Teilzeit und Pension bewirken Arbeitskräftemangel

Dieser alles (alles!) entscheidenden Wirtschaft fehlen heute schon 300.000 Arbeitskräfte. Das bedeutet: Vorhandene Arbeit kann nicht geleistet werden. In einigen Jahren werden 500.000 Mitarbeiterinnen und Mitarbeiter fehlen. Immer weniger aktiv Arbeitende werden immer mehr Pensionisten erhalten müssen. Und neben der Überalterung unserer Gesellschaft ist eine der Ursachen dafür der Trend zur Teilzeitarbeit, die schon mehr als 30 Prozent aller Beschäftigten in Anspruch nehmen. Und hier ist nicht die Rede von (vorwiegend) Frauen mit Betreuungspflichten für Kinder oder Ältere, denn das trifft nicht einmal auf die Hälfte der in Teilzeit arbeitenden Frauen zu. Sie hat Kanzler Nehammer in seinem kürzlich zu einer gewissen Bekanntheit gelangten Video übrigens auch explizit ausgenommen.

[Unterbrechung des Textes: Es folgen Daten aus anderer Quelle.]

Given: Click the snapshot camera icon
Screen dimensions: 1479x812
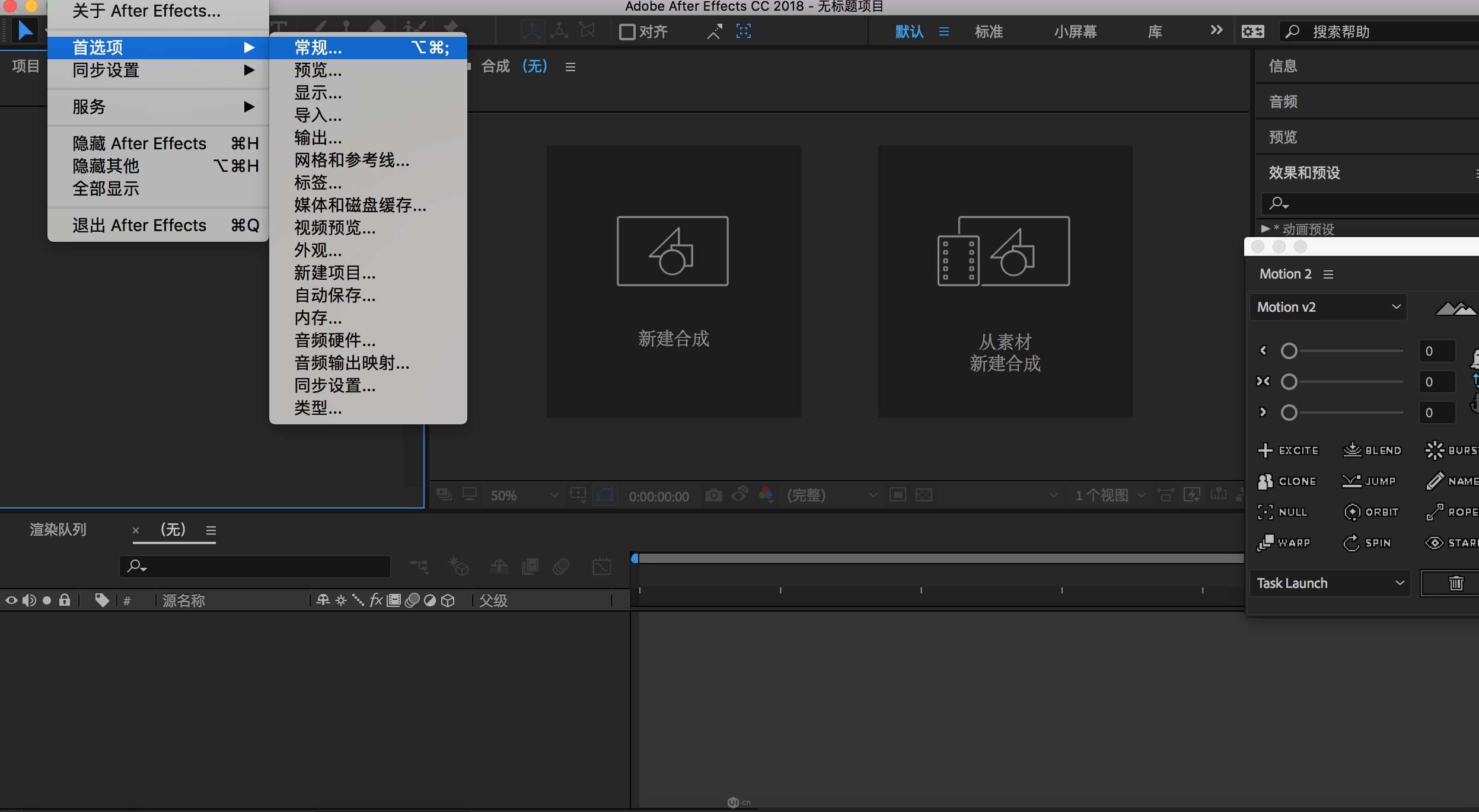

Verkürzte Arbeitszeit ist Science-Fiction

Der große Rest arbeitet weniger wegen der „Work-Life-Balance“, weil es sich finanziell auch so ausgeht oder aus anderen individuellen Gründen. Aber wie soll bei bald einem Drittel in Teilzeit Arbeitender ein Vollzeit-Staat funktionieren? Wer erwirtschaftet die Wertschöpfung, wer bezahlt die Pensionen der nur zum Teil Einzahlenden, wer leistet die volle Arbeitszeit in den Schulen, den Krankenhäusern, bei der Polizei oder im Schichtbetrieb einer unter Volllast laufenden Industrie, die im internationalen Wettbewerb mit Ländern steht, in denen niemand daran denkt, sich nach einer 32-Stunden-Arbeitswoche entspannt der Muße zuzuwenden? 

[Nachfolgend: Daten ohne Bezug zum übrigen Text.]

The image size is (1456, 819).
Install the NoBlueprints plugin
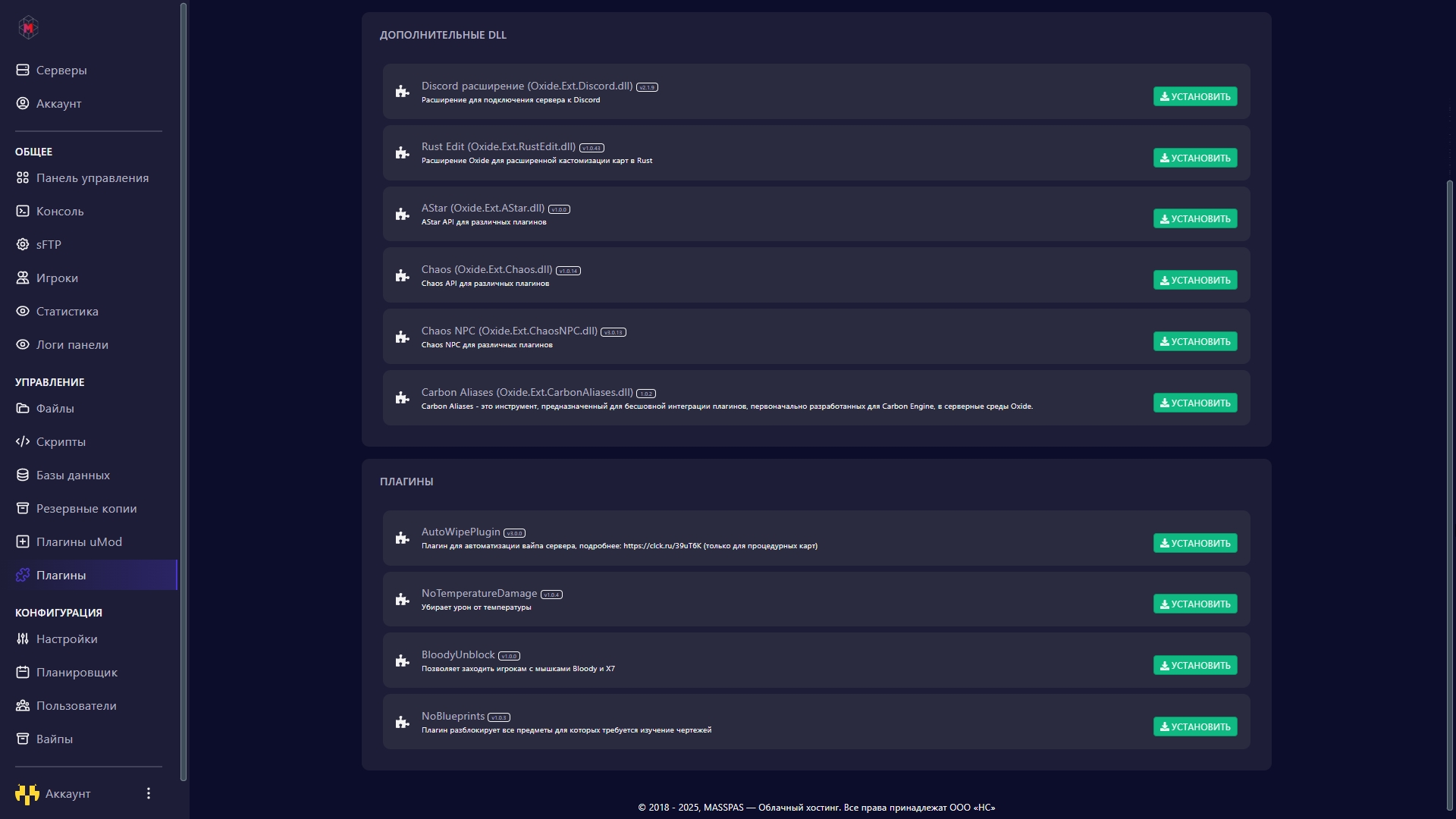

Ja, sehr geehrter Herr Professor, in der Science-Fiction werden alle Menschen von der Bürde der Erwerbsarbeit befreit in kreativer Gelassenheit durchs Paradies wandeln. Aber bis dahin müssen wir uns alle – und zwar mehr, nicht weniger – anstrengen, damit uns auf dem Weg dorthin nicht der gesellschaftliche Wohlstand ausgeht. Teilzeitarbeit ist daher kein Zukunfts-, sondern ein Verarmungsmodell.